(Stored items)

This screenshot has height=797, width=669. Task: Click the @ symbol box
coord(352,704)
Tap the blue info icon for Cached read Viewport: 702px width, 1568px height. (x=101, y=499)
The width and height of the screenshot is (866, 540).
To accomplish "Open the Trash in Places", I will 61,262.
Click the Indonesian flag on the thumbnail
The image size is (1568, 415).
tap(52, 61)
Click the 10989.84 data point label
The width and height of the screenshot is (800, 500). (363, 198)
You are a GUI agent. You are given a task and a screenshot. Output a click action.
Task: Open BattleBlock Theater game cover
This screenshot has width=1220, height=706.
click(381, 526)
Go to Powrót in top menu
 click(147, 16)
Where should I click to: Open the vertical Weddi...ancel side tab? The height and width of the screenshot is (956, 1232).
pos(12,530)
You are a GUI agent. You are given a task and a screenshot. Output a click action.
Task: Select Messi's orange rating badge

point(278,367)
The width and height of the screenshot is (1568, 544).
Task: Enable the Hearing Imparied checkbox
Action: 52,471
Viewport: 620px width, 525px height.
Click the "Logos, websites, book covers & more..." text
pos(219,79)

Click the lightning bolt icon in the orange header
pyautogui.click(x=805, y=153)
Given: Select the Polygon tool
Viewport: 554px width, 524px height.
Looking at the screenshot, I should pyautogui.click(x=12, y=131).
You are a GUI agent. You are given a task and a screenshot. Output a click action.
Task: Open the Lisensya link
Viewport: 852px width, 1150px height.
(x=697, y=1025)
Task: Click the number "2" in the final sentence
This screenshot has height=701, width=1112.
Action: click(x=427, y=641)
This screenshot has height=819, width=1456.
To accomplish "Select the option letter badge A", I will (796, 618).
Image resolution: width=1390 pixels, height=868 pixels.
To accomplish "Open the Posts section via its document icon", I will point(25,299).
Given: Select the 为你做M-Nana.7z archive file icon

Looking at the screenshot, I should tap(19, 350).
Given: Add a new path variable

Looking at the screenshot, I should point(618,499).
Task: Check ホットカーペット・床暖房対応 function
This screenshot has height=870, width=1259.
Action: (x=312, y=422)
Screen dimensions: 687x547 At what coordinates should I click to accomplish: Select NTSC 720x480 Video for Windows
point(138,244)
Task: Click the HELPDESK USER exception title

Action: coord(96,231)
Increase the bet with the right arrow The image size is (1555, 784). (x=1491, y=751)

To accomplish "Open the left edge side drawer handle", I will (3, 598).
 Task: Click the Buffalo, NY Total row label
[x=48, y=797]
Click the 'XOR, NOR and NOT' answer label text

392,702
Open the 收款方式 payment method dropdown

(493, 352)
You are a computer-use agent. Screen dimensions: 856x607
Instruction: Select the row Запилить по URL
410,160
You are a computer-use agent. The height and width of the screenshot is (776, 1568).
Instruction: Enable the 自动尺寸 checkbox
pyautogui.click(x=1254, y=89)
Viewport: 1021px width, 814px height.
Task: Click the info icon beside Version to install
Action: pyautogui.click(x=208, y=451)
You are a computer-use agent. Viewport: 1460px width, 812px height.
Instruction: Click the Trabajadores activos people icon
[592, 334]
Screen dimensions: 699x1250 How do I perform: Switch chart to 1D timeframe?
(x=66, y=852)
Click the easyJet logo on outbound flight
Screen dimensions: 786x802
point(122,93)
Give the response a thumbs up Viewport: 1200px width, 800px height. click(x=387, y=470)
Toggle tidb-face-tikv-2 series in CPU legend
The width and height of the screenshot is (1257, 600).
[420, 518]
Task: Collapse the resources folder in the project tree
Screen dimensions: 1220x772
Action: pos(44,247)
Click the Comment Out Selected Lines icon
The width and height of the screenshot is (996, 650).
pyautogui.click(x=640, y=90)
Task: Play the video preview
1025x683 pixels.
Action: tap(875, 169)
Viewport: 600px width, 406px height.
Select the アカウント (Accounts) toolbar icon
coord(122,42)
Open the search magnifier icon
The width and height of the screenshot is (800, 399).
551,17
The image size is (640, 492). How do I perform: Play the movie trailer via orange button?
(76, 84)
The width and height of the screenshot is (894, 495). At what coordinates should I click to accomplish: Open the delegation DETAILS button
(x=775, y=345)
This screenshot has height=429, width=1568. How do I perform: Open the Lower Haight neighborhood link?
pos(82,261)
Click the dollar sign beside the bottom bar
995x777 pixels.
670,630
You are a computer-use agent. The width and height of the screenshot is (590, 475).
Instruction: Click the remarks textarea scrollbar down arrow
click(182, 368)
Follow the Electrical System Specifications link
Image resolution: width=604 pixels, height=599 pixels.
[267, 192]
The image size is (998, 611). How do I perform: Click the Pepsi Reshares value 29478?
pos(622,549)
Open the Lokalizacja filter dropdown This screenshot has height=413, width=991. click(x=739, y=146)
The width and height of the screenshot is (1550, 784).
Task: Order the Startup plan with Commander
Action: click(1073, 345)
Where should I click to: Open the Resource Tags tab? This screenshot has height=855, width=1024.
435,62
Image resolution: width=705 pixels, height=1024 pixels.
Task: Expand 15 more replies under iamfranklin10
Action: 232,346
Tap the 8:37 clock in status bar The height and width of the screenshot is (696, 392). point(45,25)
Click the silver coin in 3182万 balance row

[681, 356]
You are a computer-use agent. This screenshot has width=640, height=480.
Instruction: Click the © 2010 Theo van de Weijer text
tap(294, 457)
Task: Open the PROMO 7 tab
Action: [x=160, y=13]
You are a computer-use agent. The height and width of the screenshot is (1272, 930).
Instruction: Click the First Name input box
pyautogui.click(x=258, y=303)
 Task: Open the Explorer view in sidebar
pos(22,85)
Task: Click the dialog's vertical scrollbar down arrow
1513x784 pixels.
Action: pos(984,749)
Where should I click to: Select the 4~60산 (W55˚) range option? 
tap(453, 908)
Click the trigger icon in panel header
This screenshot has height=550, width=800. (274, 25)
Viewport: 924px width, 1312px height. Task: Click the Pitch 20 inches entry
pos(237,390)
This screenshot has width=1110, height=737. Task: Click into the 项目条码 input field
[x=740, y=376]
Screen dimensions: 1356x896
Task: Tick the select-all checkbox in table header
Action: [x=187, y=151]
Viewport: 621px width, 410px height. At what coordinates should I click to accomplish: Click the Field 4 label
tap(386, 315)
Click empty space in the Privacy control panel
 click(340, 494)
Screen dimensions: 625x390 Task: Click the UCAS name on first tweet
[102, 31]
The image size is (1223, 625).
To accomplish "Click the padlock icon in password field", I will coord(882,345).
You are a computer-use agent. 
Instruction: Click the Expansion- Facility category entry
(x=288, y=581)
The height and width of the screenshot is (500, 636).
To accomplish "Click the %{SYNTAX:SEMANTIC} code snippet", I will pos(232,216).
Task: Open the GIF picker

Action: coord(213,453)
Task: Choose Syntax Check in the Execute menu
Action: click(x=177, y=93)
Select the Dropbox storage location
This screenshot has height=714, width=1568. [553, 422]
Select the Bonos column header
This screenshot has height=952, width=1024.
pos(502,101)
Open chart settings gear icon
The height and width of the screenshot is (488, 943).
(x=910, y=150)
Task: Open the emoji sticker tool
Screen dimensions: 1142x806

▶ [ABOUT THIS TASK]:
With the line that has "Given: Select the Polygon tool" as the first and the line that has "Task: Open the Lisensya link" as the last, repeat exactly that run of lines above and no more.

▶ [SOLUTION FOR THIS EXERCISE]:
Given: Select the Polygon tool
Viewport: 554px width, 524px height.
Looking at the screenshot, I should pyautogui.click(x=12, y=131).
You are a GUI agent. You are given a task and a screenshot. Output a click action.
Task: Open the Lisensya link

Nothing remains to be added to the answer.